A mi me gustaba su afición, todos los hermanos
habíamos heredado algo de su apego por los aparatos, pero mi madre se desesperaba.
“Ni
se te ocurra sacar esa pitillera delante de mis amigas”, le decía furiosa ante la
sorprendente aparición del pitillo musical.
Transcurrían
de esa manera los días en mi casa, con descubrimientos continuos de las más
altas tecnologías. Fuimos los primeros que tuvimos en nuestra cocina un
microondas de tamaño enorme, también dispusimos de una inmensa pantalla efecto
lupa para la televisión, diseñada más para grandes espacios que para nuestro pequeño cuarto de estar, lo que ocasionó que nos tuviésemos que agrupar en el extremo más alejado de la pantalla para que no nos lloraran los ojos.
Pero
lo más gordo ocurrió la mañana que visitamos una feria de muestras en Murcia.

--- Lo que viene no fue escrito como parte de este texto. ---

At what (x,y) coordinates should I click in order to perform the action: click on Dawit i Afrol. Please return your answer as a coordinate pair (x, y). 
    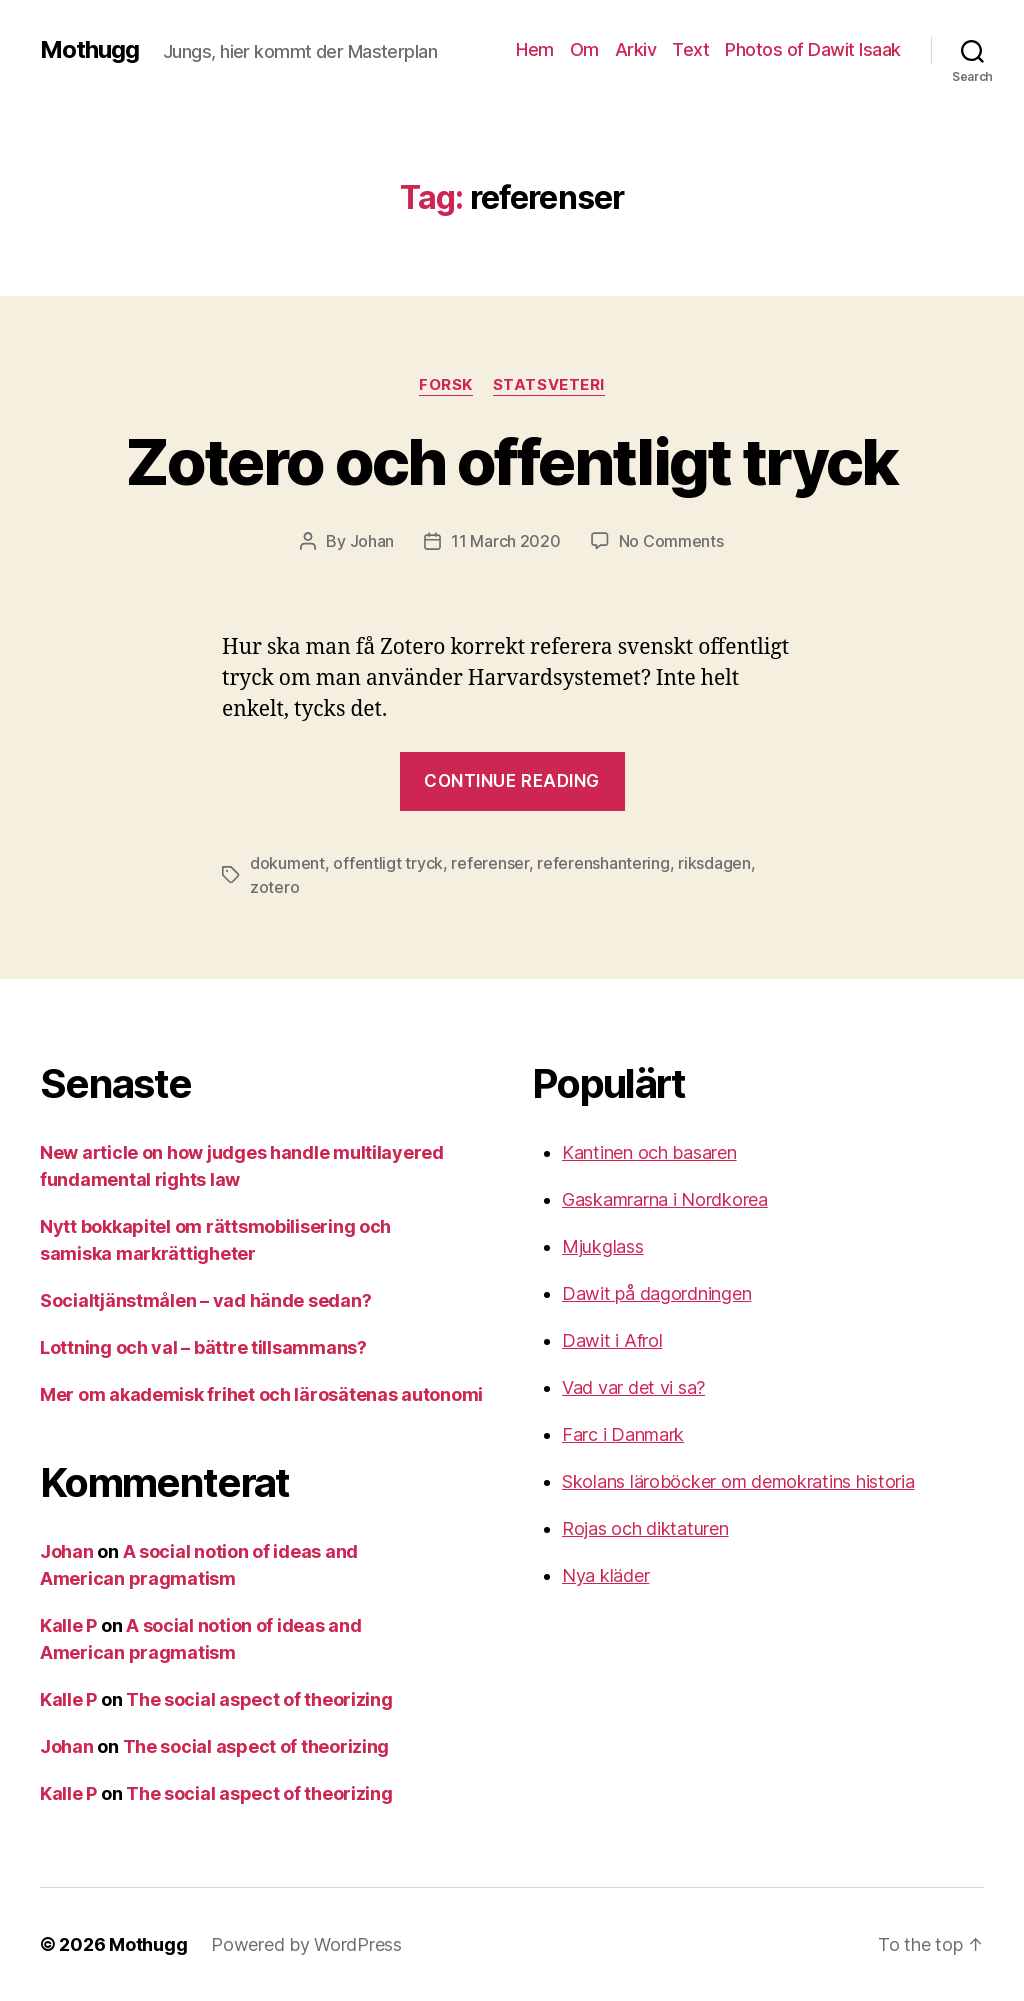
    Looking at the image, I should click on (612, 1340).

Había un charlatán que vendía un robot de cocina de la época. Metía cuchillas,
sacaba zumos; metía tomates, sacaba ensaladas; metía plátanos, sacaba batidos;
ponía hielo, salía nieve. Mi padre estaba embobado, y aunque mis hermanos y yo
tratamos de apartarlo de semejante tentación, regresamos a Alicante cargados con la dichosa batidora y
miles de artilugios que la acompañaban.
La
verdad es que el vendedor era experto en aparentar que el funcionamiento era
sencillísimo. Te daba la sensación de que si metías una pastilla de caldo Avecrem lograrías sacar
una gallina en pepitoria. El problema surgió al llegar a casa. Mi madre dijo
que eso no entraba en la cocina, nosotros la convencimos y nos estudiamos el
libro de instrucciones para quitar hierro al asunto. Pusimos cuchilla tras
cuchilla. Pero la verdad es que sin aquel avezado vendedor, el funcionamiento no
resultaba tan sencillo. No logramos más que elaborar miles de engrudos de
diferentes sabores y colores. Lo peor fue lavar las dichosas cuchillas que lo
acompañaban. No había quién despegara las pieles de las frutas, ni de las
verduras, y el dichosos robot acabó arrinconado en el cuarto trastero junto con
el jilguero de pega, el microondas, la lupa de la tele y la pitillera Radetzky.
Unos
meses más tarde vimos en la feria de Alicante al mismo vendedor tratando de
colar la batidora mágica a los viandantes. Continuaba a lo suyo, metiendo ingredientes
y sacando suculentos platos, pero mi padre que no estaba dispuesto a
perdonarle la estafa, se colocó frente al estand
y gritó que todo era una patraña, le contó a todo el que lo quisiera escuchar
que aquello no servía para nada, que limpiarlo era imposible. Se montó un buen
lío y tuvimos que sacarlo de la feria para evitar que el hombre lo denunciara
por afrentas.
Ayer
vino la vendedora, quería hacerme una demostración de cómo funcionaba una nueva
versión del robot culinario. Hablaba deprisa como el de la feria: metía
cuchillas, sacaba cebolla caramelizada; metía huevos, sacaba suflé; metía zanahorias,
sacaba sopa de verduras.
Era
un prodigio, una maestría, un auténtico cerebro alimenticio, pero no lo compré por
su recuerdo. Estoy segura de que él jamás me lo hubiese perdonado.